BEGIN

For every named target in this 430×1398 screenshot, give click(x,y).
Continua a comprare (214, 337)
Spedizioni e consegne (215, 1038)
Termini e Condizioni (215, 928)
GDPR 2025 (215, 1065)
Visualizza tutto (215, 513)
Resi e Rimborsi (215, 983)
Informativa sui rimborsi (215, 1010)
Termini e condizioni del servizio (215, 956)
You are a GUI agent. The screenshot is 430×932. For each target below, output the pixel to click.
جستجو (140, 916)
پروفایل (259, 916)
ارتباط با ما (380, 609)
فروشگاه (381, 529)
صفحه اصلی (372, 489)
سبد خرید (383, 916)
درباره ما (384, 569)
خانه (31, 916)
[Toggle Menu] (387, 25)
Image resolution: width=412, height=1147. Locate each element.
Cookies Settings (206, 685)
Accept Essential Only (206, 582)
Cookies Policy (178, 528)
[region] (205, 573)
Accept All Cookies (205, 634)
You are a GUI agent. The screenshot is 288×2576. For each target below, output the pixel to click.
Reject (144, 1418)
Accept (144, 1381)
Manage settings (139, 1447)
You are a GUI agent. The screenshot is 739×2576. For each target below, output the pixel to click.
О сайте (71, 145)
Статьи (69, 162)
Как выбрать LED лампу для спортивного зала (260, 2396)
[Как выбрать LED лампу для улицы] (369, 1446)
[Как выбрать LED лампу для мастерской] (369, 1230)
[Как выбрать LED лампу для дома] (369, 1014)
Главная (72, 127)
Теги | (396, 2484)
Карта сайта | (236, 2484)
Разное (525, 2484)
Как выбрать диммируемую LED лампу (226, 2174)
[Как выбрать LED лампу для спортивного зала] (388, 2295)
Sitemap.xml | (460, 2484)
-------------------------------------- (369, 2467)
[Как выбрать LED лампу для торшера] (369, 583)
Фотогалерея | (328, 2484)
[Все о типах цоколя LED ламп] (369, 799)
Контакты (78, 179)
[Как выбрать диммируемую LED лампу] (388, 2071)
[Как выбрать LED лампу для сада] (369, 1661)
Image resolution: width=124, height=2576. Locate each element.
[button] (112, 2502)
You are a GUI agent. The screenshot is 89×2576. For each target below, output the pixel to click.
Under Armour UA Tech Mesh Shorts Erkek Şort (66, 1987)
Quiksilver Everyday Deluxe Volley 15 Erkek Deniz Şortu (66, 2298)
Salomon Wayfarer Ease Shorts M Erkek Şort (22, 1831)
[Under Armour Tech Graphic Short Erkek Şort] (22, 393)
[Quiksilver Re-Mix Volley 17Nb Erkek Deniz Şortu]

END

#### TASK TO COMPLETE
Keeping every line exactly as it is, retype the listing.

#### RESULT BELOW
For every named target in this 430×1398 screenshot, give click(x,y).
Continua a comprare (214, 337)
Spedizioni e consegne (215, 1038)
Termini e Condizioni (215, 928)
GDPR 2025 (215, 1065)
Visualizza tutto (215, 513)
Resi e Rimborsi (215, 983)
Informativa sui rimborsi (215, 1010)
Termini e condizioni del servizio (215, 956)
You are a GUI agent. The screenshot is 430×932. For each target below, output the pixel to click.
جستجو (140, 916)
پروفایل (259, 916)
ارتباط با ما (380, 609)
فروشگاه (381, 529)
صفحه اصلی (372, 489)
سبد خرید (383, 916)
درباره ما (384, 569)
خانه (31, 916)
[Toggle Menu] (387, 25)
Image resolution: width=412, height=1147. Locate each element.
Cookies Settings (206, 685)
Accept Essential Only (206, 582)
Cookies Policy (178, 528)
[region] (205, 573)
Accept All Cookies (205, 634)
You are a GUI agent. The screenshot is 288×2576. For each target below, output the pixel to click.
Reject (144, 1418)
Accept (144, 1381)
Manage settings (139, 1447)
You are a GUI agent. The screenshot is 739×2576. For each target below, output the pixel to click.
О сайте (71, 145)
Статьи (69, 162)
Как выбрать LED лампу для спортивного зала (260, 2396)
[Как выбрать LED лампу для улицы] (369, 1446)
[Как выбрать LED лампу для мастерской] (369, 1230)
[Как выбрать LED лампу для дома] (369, 1014)
Главная (72, 127)
Теги | (396, 2484)
Карта сайта | (236, 2484)
Разное (525, 2484)
Как выбрать диммируемую LED лампу (226, 2174)
[Как выбрать LED лампу для спортивного зала] (388, 2295)
Sitemap.xml | (460, 2484)
-------------------------------------- (369, 2467)
[Как выбрать LED лампу для торшера] (369, 583)
Фотогалерея | (328, 2484)
[Все о типах цоколя LED ламп] (369, 799)
Контакты (78, 179)
[Как выбрать диммируемую LED лампу] (388, 2071)
[Как выбрать LED лампу для сада] (369, 1661)
Image resolution: width=124, height=2576. Locate each element.
[button] (112, 2502)
You are a GUI agent. The screenshot is 89×2576. For each target below, output the pixel to click.
Under Armour UA Tech Mesh Shorts Erkek Şort (66, 1987)
Quiksilver Everyday Deluxe Volley 15 Erkek Deniz Şortu (66, 2298)
Salomon Wayfarer Ease Shorts M Erkek Şort (22, 1831)
[Under Armour Tech Graphic Short Erkek Şort] (22, 393)
[Quiksilver Re-Mix Volley 17Nb Erkek Deniz Şortu]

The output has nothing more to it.